:: 指示 ::
(1) 障害者控除の文章にある「そもそも所得控除とは」で始まる段落を、主な事実を残して短くまとめ直してください。
(2) 障害者控除の文章について、次の問いに答えてください。
(a) 障害者控除を受けるには、どのような場で自分から申請する必要がありますか。
(b) 配偶者以外の扶養親族として対象になる範囲はどう示されていますか。
(c) 本人以外の親族の場合、どのような条件が必要とされていますか。
(3) 障害者控除の文章のうち、「障害者控除の対象となる親族の範囲」という語句を含む部分で始まり「障害者控除の対象となります。」で終わる箇所を、一字も変えずにそのまま繰り返してください。

:: 読解用抜粋 ::
-=-=-

障害者控除は「特定の条件を満たした際に受けられる所得控除」

障害者控除とは、本人や親族、配偶者が障害者である場合に受けられる所得控除です。

そもそも所得控除とは、課税対象となる所得額から一定の金額を差し引ける仕組みです。たとえば40万円の控除の場合、所得から40万円を引いた金額が課税対象となり、その分所得税や住民税の金額が小さくなります。

障害者控除を受けるには、年末調整や確定申告において自分から申請を行う必要があります。

障害者控除の対象となる親族の範囲

障害者控除の対象者となる親族の範囲は以下の通りです。

障害者控除の対象となる親族

  • 納税者本人
  • 配偶者
  • 配偶者以外の扶養親族(6親等内の血族及び3親等内の姻族)

「姻族」は配偶者のことです。自身は6親等内、配偶者は3親等内に障害者の方がいれば、障害者控除の対象となります。

ただし障害者控除の対象となるには、その親族が以下の条件に当てはまっている必要があります。

障害者控除の対象となる親族の注意点

  • 本人以外の場合、納税者本人と生計を一にしている必要があります。

-=-=-

:: 提供項目 ::
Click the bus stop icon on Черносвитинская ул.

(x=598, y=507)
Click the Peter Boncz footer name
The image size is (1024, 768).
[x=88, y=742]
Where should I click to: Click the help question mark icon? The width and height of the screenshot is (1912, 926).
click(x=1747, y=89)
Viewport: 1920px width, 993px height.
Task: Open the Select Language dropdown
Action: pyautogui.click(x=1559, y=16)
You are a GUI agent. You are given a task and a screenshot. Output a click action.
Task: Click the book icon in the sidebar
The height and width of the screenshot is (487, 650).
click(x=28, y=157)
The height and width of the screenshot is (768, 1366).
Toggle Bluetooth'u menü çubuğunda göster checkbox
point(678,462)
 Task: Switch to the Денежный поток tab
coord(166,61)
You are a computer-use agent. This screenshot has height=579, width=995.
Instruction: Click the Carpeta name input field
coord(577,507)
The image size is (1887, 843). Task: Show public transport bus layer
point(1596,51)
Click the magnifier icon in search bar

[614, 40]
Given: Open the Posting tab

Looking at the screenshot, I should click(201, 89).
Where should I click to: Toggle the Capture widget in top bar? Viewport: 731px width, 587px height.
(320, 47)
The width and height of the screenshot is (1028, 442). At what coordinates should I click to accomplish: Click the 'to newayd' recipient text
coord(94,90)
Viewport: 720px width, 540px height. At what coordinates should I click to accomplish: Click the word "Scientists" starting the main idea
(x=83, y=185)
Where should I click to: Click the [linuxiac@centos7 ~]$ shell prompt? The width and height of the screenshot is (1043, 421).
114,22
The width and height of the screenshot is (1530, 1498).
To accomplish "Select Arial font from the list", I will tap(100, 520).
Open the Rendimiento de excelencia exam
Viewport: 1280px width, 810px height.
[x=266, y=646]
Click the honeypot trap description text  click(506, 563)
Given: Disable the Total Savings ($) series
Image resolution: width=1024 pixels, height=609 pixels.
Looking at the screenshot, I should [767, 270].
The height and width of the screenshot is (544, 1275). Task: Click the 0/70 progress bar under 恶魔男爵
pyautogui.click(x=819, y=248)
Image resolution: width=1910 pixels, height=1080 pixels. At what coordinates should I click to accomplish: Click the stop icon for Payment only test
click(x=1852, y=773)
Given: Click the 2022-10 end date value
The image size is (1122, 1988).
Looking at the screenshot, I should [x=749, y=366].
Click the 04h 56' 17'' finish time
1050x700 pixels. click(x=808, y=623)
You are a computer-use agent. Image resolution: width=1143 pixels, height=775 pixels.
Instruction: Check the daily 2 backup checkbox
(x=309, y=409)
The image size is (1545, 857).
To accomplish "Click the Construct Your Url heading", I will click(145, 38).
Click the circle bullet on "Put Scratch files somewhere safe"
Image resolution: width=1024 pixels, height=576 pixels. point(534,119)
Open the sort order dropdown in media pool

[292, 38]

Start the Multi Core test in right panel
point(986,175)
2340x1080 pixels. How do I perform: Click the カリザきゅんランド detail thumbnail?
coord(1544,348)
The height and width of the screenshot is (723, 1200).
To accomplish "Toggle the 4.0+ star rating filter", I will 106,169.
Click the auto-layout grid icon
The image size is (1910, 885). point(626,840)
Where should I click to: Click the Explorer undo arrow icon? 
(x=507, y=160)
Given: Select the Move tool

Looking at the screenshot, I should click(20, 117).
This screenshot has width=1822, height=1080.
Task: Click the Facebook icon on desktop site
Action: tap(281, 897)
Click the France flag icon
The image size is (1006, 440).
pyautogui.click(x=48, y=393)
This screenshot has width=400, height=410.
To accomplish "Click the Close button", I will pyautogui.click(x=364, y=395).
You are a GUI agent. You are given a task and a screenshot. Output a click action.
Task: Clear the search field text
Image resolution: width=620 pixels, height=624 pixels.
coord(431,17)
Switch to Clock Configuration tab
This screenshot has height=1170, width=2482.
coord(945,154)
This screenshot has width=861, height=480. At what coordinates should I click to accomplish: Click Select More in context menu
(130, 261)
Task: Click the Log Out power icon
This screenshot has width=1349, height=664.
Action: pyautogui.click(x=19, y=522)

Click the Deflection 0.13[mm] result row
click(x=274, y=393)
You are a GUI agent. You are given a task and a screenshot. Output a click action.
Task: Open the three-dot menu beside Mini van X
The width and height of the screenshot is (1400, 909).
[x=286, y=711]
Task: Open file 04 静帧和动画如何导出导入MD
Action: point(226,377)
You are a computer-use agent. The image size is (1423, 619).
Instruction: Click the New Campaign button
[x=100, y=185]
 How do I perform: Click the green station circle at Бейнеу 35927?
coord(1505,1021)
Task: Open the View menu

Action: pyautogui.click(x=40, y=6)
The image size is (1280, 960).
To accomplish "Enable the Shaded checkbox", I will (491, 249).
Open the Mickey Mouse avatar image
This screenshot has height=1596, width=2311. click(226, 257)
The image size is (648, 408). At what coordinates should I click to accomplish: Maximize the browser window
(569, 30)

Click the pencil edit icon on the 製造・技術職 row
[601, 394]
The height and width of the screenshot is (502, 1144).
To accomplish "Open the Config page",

-=-=-

:: 解答一覧 ::
(1) 所得控除は、課税対象の所得から一定額を差し引く仕組みです。たとえば40万円の控除なら所得から40万円を引いた額に課税されるため、所得税や住民税が小さくなります。

(2)
(a) 年末調整や確定申告
(b) 6親等内の血族及び3親等内の姻族
(c) 納税者本人と生計を一にしていること

(3)
障害者控除の対象となる親族の範囲

障害者控除の対象者となる親族の範囲は以下の通りです。

障害者控除の対象となる親族

  • 納税者本人
  • 配偶者
  • 配偶者以外の扶養親族(6親等内の血族及び3親等内の姻族)

「姻族」は配偶者のことです。自身は6親等内、配偶者は3親等内に障害者の方がいれば、障害者控除の対象となります。